In Search of My Family’s Jewish History in Lublin, Poland

by Nathan James Thomas

Walking across the border from Slovakia into Poland felt like crossing into Narnia. The bridge that connects the two countries was covered in snow, surrounded by white mountains and frost tipped trees. I was the only one there. A minibus took me to Zakopane, where I was befriended by an Israeli man who attempted to show off his Polish language skills.

He stood on the street, one foot on a half frozen puddle, attempting to ask passers by for directions. They averted their eyes and hurried on. We ate fish at a touristic restaurant, and sampled the rich, salty mountain cheese from the local market. When it was time to go to the train station for the overnight journey to Lublin, I was grateful for the return to solitude.
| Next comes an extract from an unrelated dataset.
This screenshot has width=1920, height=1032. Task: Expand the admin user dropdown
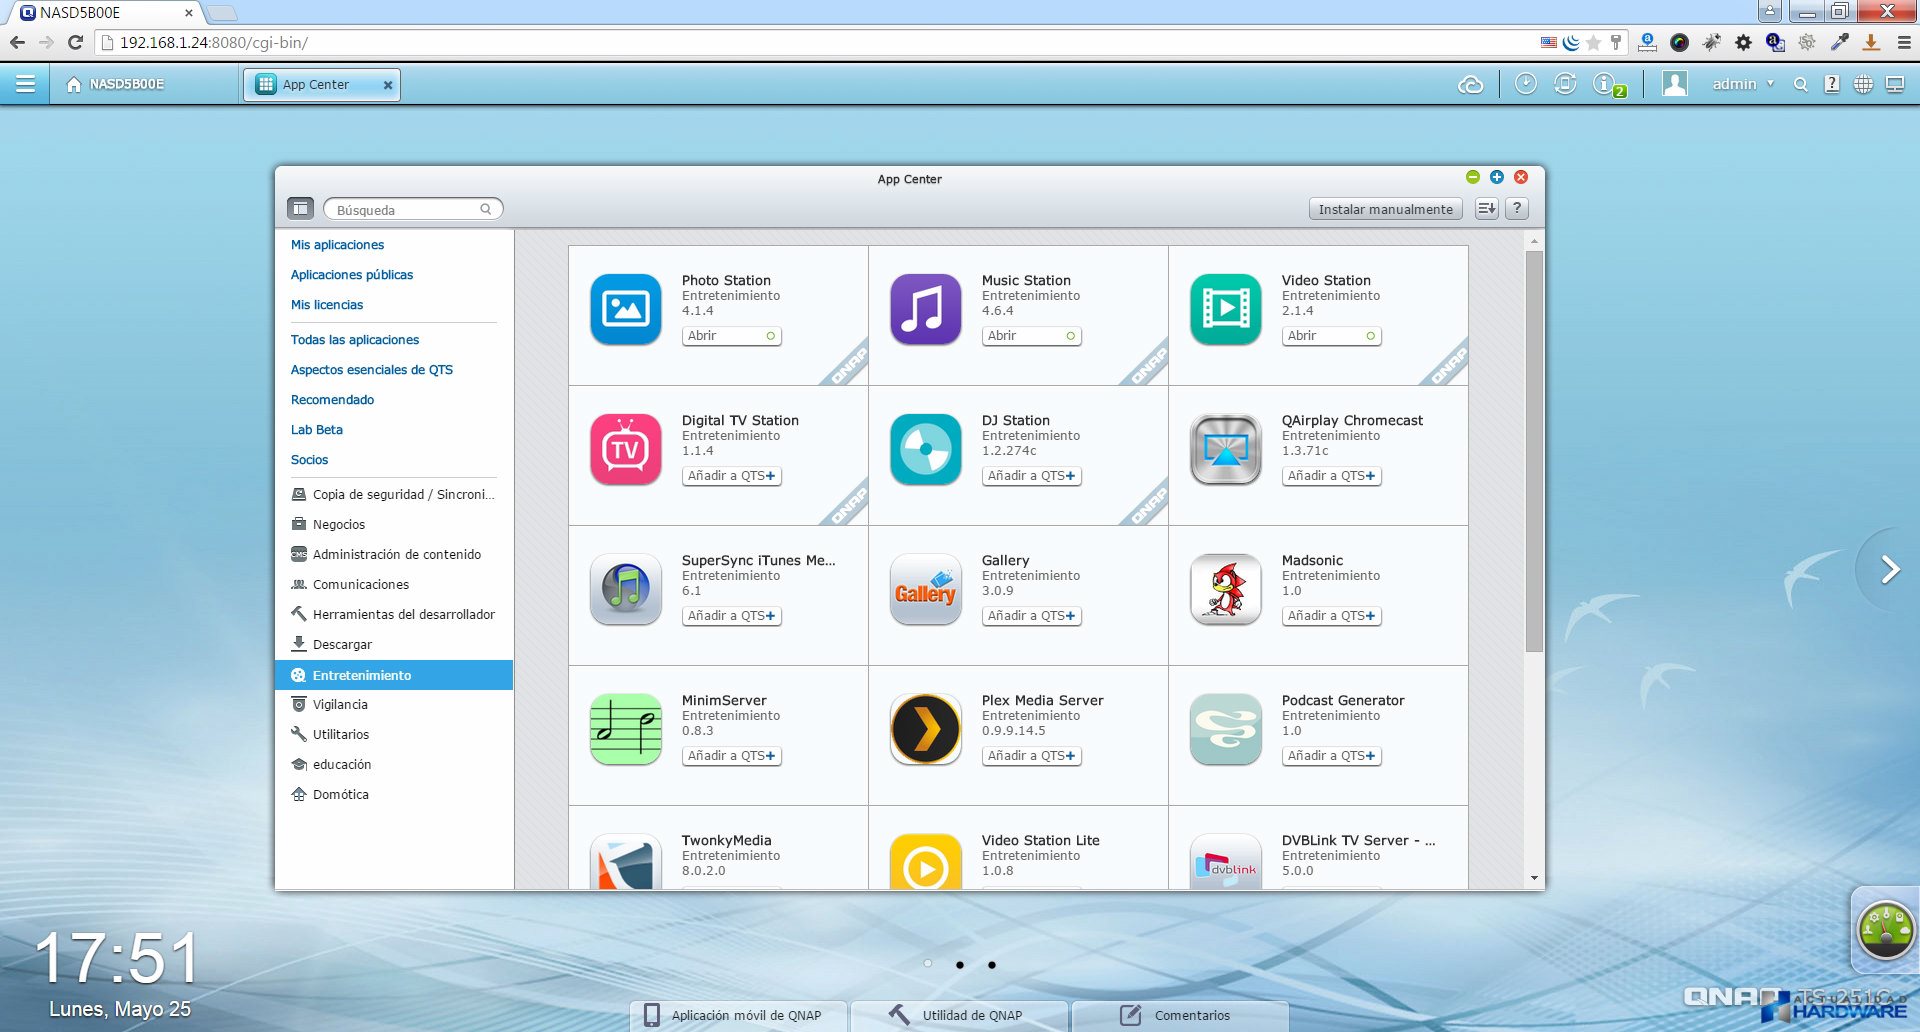pos(1743,85)
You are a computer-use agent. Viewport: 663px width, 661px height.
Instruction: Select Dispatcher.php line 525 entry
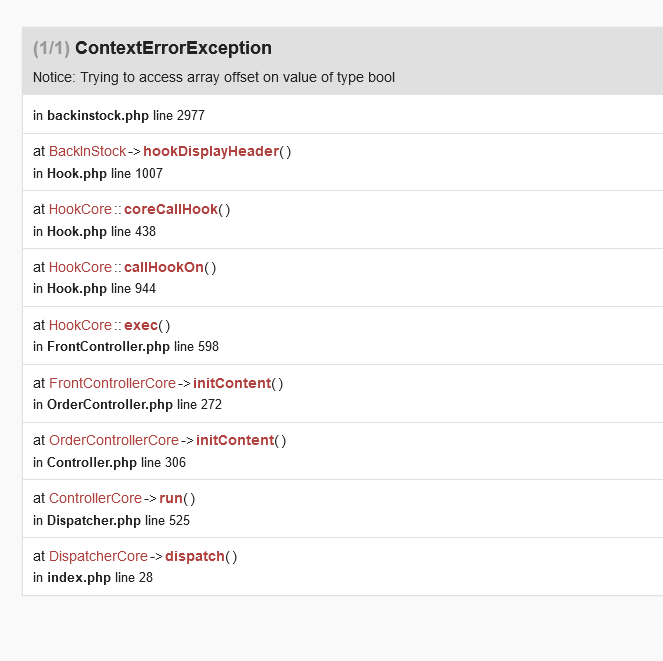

A young couple shared my cabin on the night train. There were no bed, just two long benches facing each other. They stared resentfully at me as they cuddled and entwined. I tried to lose myself in a book, and got a few short moments of sleep. It’s always moving to see dawn break through the window of a moving train. I got off at a small town, and changed to the local service to Lublin.

In my pocket with a piece of paper my grandfather had given me in London. It read: “No. 2 Lubartowska.” His mother, my great-grandmother Yeta, had been born there in 1913. It was barely seven in the morning by the time I had lugged my suitcase from the train station to lubartowska street. Old men clutched at pint-sized vodka bottles and urinated against the dark grey buildings. Old women squatted by the side of the road, selling scrawny live chickens or morose looking potatoes.

At what Google Maps showed as No 2 Lubartowska, there stood nothing but a grey line of shops which had clearly been erected within the last few decades. Dawn had yet to break, and the site of my great-grandmother’s birth seemed erie in the artificial light. Nothing of the ancestral home remained. However that was not all I had come to see. Lublin boasts a proud Jewish heritage, and having come all this way, I wasn’t going to leave at the first disappointment.

Wandering from Lubartowski back towards the old square, I happened to glance down a small alleyway. I noticed a plaque with the Star of David. A synagogue had once stood here. Of course, there was nothing remaining but the tiny sign. Standing at 8/10 Lubartowska, Hevra Noshim Synagogue was built in 1899 and was the only one to survive the second world war in tact.

The old square itself is a classic Polish affair, winding streets surrounding by bars and old-style restaurants, wooden doorways and cute buildings painted in pastel colors. Nearby is an enormous white castle. A beautiful building that is now visited by tourists, it spent most of the last 200 years serving as a prison. Thousands of jews and polish resistance fighters were imprisoned or killed within its wars by the Nazis during World War II.

A tribute to the Chachmei Lublin Yeshiva Synagogue sits at the top of a luxurious hotel on Lubartowska street. An important spot in Jewish history, the synagogue was established in 1930 by Meir Shapiro, a prominent Hasidic rabbi. A clean, sterile, replica of the former synagogue was opened recently, and I toured it alone and in silence. Downstairs in the hotel lobby, a security guard handed me the keys to the Jewish cemetery, and pointed me in the right direction. He hadn’t asked for a fee or even a deposit.

I walked alone through the backstreets of Lublin, getting further and further out of the city centre. The street passed by a tall hill overgrown with grass and shrubbery. A fence ran alongside this greenery, broken by a tall iron gate. I tried the key the hotel guard had given me. It worked. Noticing the menacing graffiti on the buildings across the road, I considered locking the gate behind me.

Climbing through the weeds, the first thing I spotted was a vast brick Church rising up across the hill to my right. And then, buried in weeds, broken, muddy, neglected and vandalized, I found some of the oldest Jewish headstones in Europe. One was punctured by a gunshot, a hole ripped through the center of the granite slab, but the structure had held. Others had fallen over, or lay slumped sorrowfully, weeds attempting to pull them into the earth.

The cemetary was most likely established in 1541, at a time when Poland was a haven for Jews, a multi-cultural, multi-faith country which embraced tolerance and progressive ideals. I stood for sometime, my shoes coated in mud, trying to grasp the enormity of it all. As I turned to leave, I almost stepped on a headstone stained so green with moss that it was practically indistinguishable from the surrounding grass.

Walking through the city in silence, I noticed that many restaurants were hanging little hearts out in front of them, and the winding, cobblestoned streets seemed suddenly to be filled with smiling couples. It was Valentines day.